- Exercises to complete
a. List every variable that the post on finding the longest cycle in a directed graph says the algorithm maintains, along with the type or role it gives each one.
b. Answer these questions from the post on finding the longest cycle in a directed graph:
(i) What kind of problem does the linked answer say this is?
(ii) What running time does the poster think the algorithm has?
(iii) In the A -> B -> C -> A example, what step number does A get when it is entered again?
c. Duplicate the stretch of the post on finding the longest cycle in a directed graph from "(3) Map<GraphNode, Integer>" through "been fully explored.".

- Document

0

The problem is: given a directed graph, find the longest simple cycle in the graph. I've searched the question and found this link Finding the longest cycle in a directed graph using DFS. The answer explains this is an NP hard problem.

But I'm confused by the following algorithm, it seems to run in O(|V| + |E|) time because we visit each edge exactly once.

maintain the following variables:

(1) global max: the length of the longest cycle in the graph.
(2) Map<GraphNode, Integer> cache: stores length of the longest cycle starting from the key node.
(3) Map<GraphNode, Integer> pathVisited: stores the node visited on the path and the corresponding step number. For example, A -> B -> C -> A, if starts from A, the Map will look like {A -> 1, B -> 2, C -> 3}, and when enters A again, the step becomes 4, and thus the length of cycle is 4 - 1 = 3
(4)Set<GraphNode> visited: contains the graphNodes that have been fully explored.

dfs(GraphNode cur, int curStep, Set<GraphNode> visited, Map<GraphNode, Integer> cache, Map<GraphNode, Integer> pathVisited):
    if visited.containsKey(cur), then 
        return // if the node have been explored, no need to explore again
    // if see a cycle, update the results(cache)

- Given information

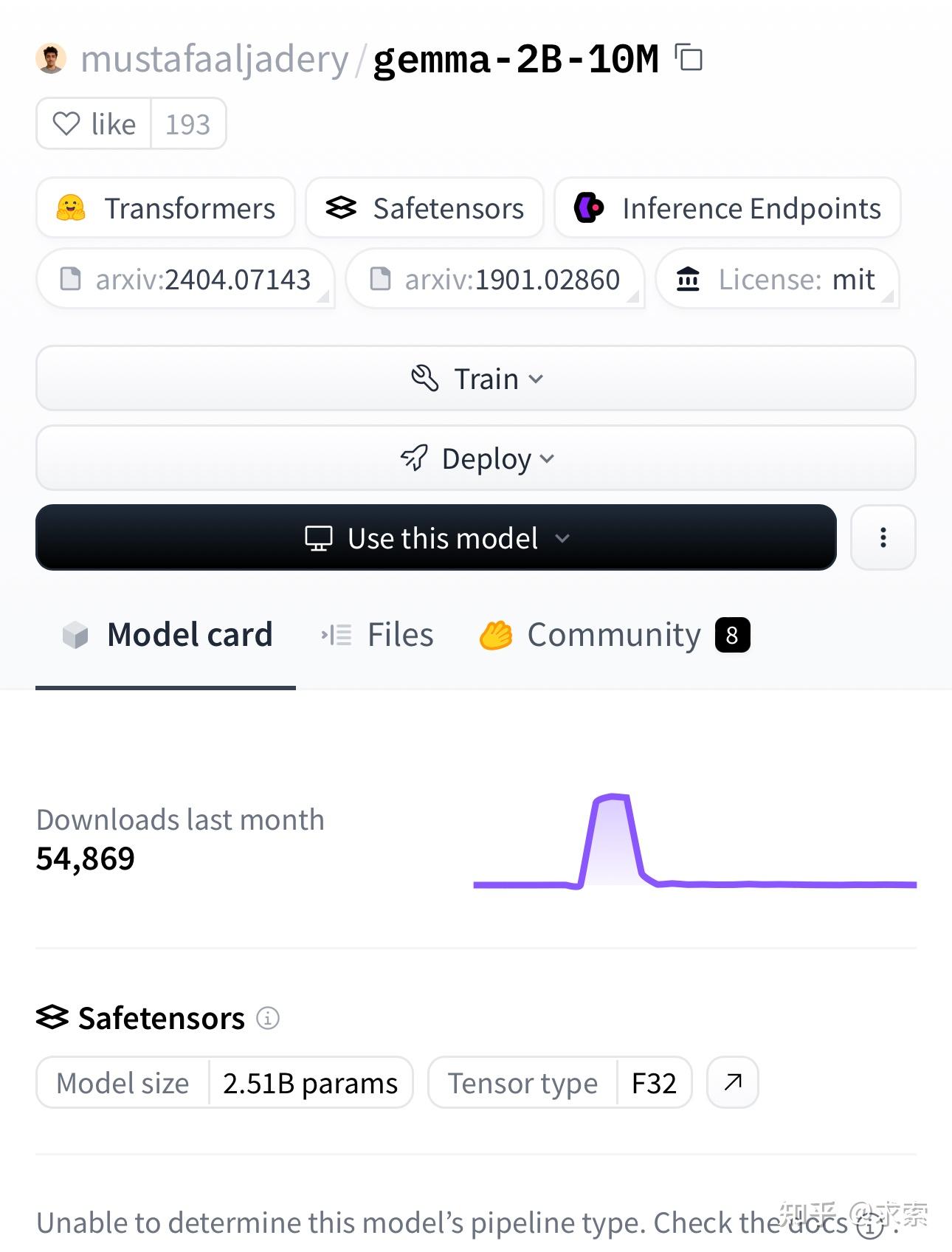
Task: Switch to the Files tab
Action: point(378,635)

- Solution set
a.
- global max: the length of the longest cycle in the graph
- Map<GraphNode, Integer> cache: stores the length of the longest cycle starting from the key node
- Map<GraphNode, Integer> pathVisited: stores the nodes visited on the path and the corresponding step number
- Set<GraphNode> visited: contains the graph nodes that have been fully explored

b.
(i) An NP hard problem.
(ii) O(|V| + |E|).
(iii) 4.

c.
(3) Map<GraphNode, Integer> pathVisited: stores the node visited on the path and the corresponding step number. For example, A -> B -> C -> A, if starts from A, the Map will look like {A -> 1, B -> 2, C -> 3}, and when enters A again, the step becomes 4, and thus the length of cycle is 4 - 1 = 3
(4)Set<GraphNode> visited: contains the graphNodes that have been fully explored.